DyfanJones / noctua

Connect R to Athena using paws SDK (DBI Interface)
https://dyfanjones.github.io/noctua/
Other
45 stars 5 forks source link

allow noctua to append to a static s3 directory #111

Closed DyfanJones closed 3 years ago

DyfanJones commented 3 years ago

Preview noctua would upload to static S3 location with the data.frame name i.e.

"s3://bucket/path/to/file/default/athena_tbl/athena_tbl.csv" This made it difficult to append to Athena tables that weren't partitioned.

This branch enables users to append to existing tables:

library(DBI)

con <- dbConnect(noctua::athena())

#### manually uploading data in chunks ######
part1 = chickwts[1:50,]

dbWriteTable(con, "chickwts", part1, file.type = "parquet", overwrite = T, compress = T)
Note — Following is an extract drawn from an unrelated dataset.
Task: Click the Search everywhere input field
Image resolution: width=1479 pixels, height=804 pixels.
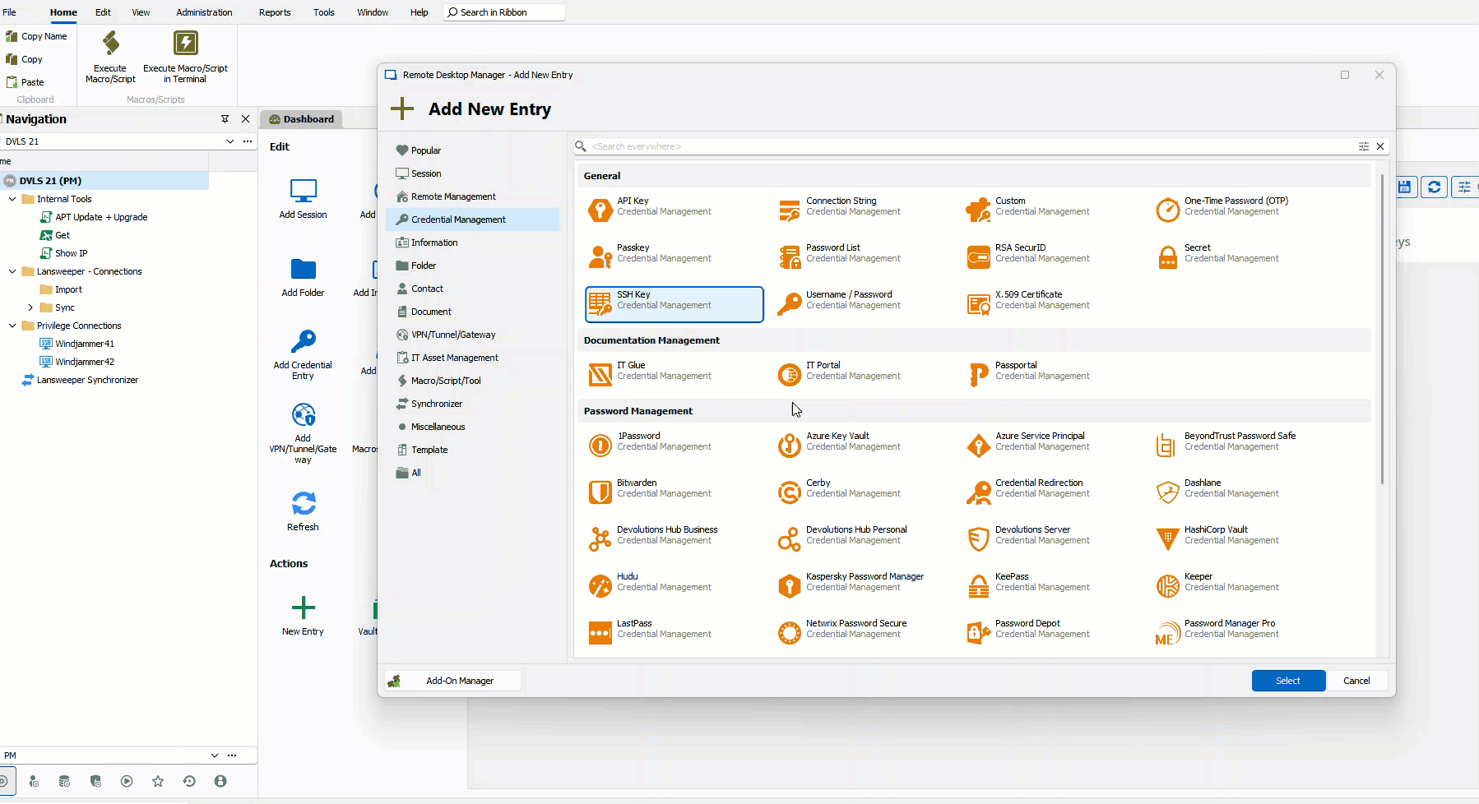Action: click(971, 146)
dbGetQuery(con, "select count(*) from chickwts")
# 50

part2=chickwts[51:nrow(chickwts), ]

dbWriteTable(con, "chickwts", part2, file.type = "parquet", append = T, compress = T)

dbGetQuery(con, "select count(*) from chickwts")
# 71

#### uploading data in max.batch of 50 #####
dbWriteTable(con, "chickwts", chickwts, file.type = "parquet", overwrite = T, compress = T, max.batch = 50)

NOTE: Both methods achieve the same goal however max.batch will split the data.frame for the user automatically.